Bloomberg now reports, however, that Apple's version of the statement is not in line with the intent of the order, which was to present a simple reference to the court decision ruling against Apple. The court has requested that Apple alter its website statement within two days, but Apple claims that alterations could take up to two weeks.
“I’m at a loss that a company such as Apple would do this,” Judge Robin Jacob said today. “That is a plain breach of the order.” [...]
The court’s initial order to post a notice was designed to correct the impression that the South Korean company was copying Apple’s product. Apple’s post, criticized by judges today, inserted four paragraphs including excerpts of the original “cool” ruling and details of similar German lawsuits that the court today said weren’t true.

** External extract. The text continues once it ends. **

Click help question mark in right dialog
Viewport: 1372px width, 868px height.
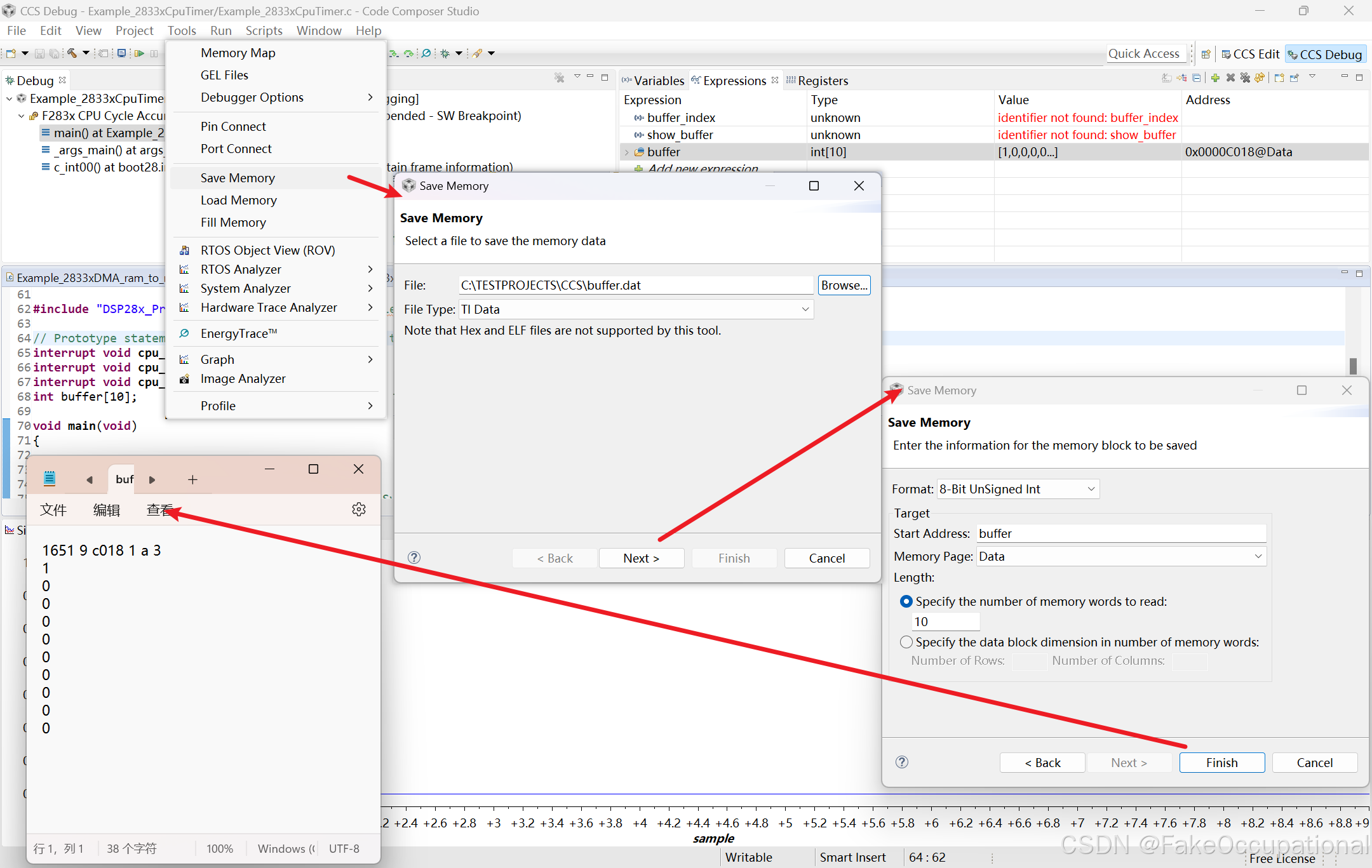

The original court ruling required that Apple keep the acknowledgement linked on its website for one month and to purchase advertisements in a number of newspapers and magazines to publicly make the same admission. Those advertisements have, however, yet to appear.
Top Rated Comments
Samsung copied them, it was blatant. E mails flew about internally giving explicit instructions to copy Apples design, Google warned them to stop it, and yet they didn't because it wasn't as cool as the real thing? Goodness how ridiculous.
As a UK Citizen, doesn't surprise me though, our legal system is inconsistent and shambolic.
I'd go as far to say that Judge Robin Jacob is possibly embarrassed by the fact Apple showed the world how ridiculous the judgement was, by simply quoting the judgement. It's his pride that's taking a knock, and that's why he's outraged.
The UK is a sovereign country. If Apple wish to sell their products here, they should follow UK law. They don't get to deliberately confuse a court order by adding mentions of similar court proceedings around the world, as they do not apply here.
Alternatively they could grow up and simply upload the message they were ordered to post and it will all be done and dusted.